The conflicts about presentation and development of character as opposed to what I thought was fairly clichéd action eventually came to a head. The pressure to shift onto monster stories was already apparent and I found I was publishing scripts that I didn't myself believe in one hundred percent. Gradually, Gerry began to lose confidence in me as I wasn't willing to do the kinds of things which he wanted to have done. We parted on reasonably good terms and, later, Gerry asked Freddie Freiberger to invite me to do an episode for the second series, so I wrote Dorzak as a freelancer. I enjoyed writing the script but I didn't enjoy receiving an eventual production script through the post which bore little resemblance to what I had originally written. I felt that Freddie was a clever, but rather superficial influence on the series. I think he was pretty derivative and I only watched the second series for a little while.

I found Space: 1999 exciting to work on because I wasn't really a science-fiction buff but it certainly opened my interest in science-fiction. I never had the background that enabled me to compare an idea with something that had gone before, so I wasn't ever saying, for instance, "That was a good idea they had on Star Trek, let's see how we can adapt it."

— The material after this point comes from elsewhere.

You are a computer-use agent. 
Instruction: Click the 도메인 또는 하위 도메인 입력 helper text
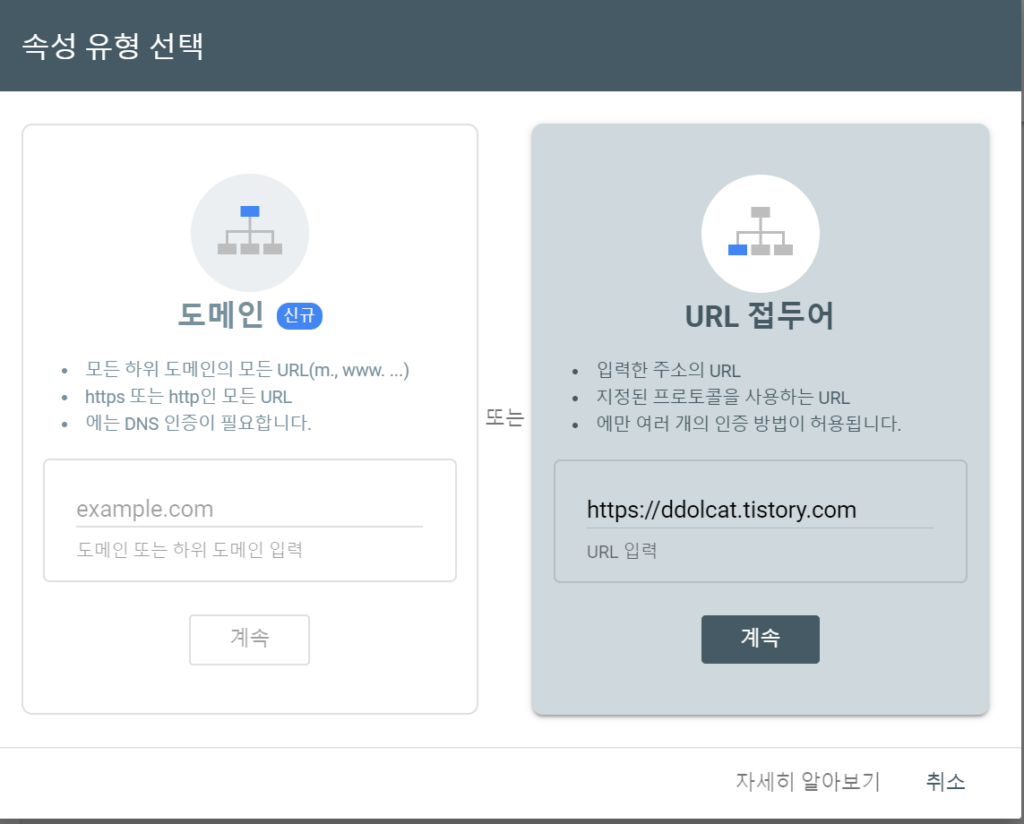point(189,549)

[Of Space Brain] The idea of the heavenly bodies as being macro brain cells is one that appealed to me and still does. What was achieved on the set with foam wasn't quite in line with that!

I think that of the stories that I wrote, the one that worked best was War Games. I think they were all good science-fiction ideas and Dragon's Domain was also very good, but I remember feeling that War Games was the most satisfactory one in terms of writing and production.